§ **WORK INSTRUCTION**:
Once the line containing "Task: Click the Elsevier tree emblem" has been copied, stop; copy every line before it exactly, beginning with the first line of the material below.

§ **GIVEN RECORDS**:
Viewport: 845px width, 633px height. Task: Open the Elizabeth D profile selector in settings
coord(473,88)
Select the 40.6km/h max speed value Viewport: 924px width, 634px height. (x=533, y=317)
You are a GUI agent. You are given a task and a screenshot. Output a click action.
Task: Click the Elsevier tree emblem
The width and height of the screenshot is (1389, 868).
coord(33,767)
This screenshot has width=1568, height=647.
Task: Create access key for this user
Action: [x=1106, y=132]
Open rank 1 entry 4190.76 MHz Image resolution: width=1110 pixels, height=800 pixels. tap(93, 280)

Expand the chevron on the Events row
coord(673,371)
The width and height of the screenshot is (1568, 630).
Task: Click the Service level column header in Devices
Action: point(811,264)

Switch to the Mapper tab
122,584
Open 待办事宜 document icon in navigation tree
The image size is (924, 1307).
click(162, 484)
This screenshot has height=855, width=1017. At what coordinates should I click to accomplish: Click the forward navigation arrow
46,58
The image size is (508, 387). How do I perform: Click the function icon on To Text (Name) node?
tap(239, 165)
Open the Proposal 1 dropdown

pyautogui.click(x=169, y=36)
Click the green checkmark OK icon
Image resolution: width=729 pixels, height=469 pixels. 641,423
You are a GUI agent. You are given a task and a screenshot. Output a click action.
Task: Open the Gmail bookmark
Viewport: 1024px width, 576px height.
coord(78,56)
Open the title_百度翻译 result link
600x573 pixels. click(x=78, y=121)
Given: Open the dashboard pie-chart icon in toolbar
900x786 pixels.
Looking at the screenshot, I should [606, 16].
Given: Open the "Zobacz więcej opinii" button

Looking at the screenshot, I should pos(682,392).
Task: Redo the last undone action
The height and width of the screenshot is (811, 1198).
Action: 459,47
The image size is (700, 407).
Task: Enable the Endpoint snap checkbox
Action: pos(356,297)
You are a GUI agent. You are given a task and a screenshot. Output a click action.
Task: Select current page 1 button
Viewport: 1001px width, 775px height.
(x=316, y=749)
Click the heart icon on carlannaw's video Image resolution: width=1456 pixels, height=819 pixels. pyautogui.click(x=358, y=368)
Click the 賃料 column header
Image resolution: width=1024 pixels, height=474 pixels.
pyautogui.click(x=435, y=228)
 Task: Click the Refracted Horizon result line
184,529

§ **WRITTEN SOLUTION**:
Viewport: 845px width, 633px height. Task: Open the Elizabeth D profile selector in settings
coord(473,88)
Select the 40.6km/h max speed value Viewport: 924px width, 634px height. (x=533, y=317)
You are a GUI agent. You are given a task and a screenshot. Output a click action.
Task: Click the Elsevier tree emblem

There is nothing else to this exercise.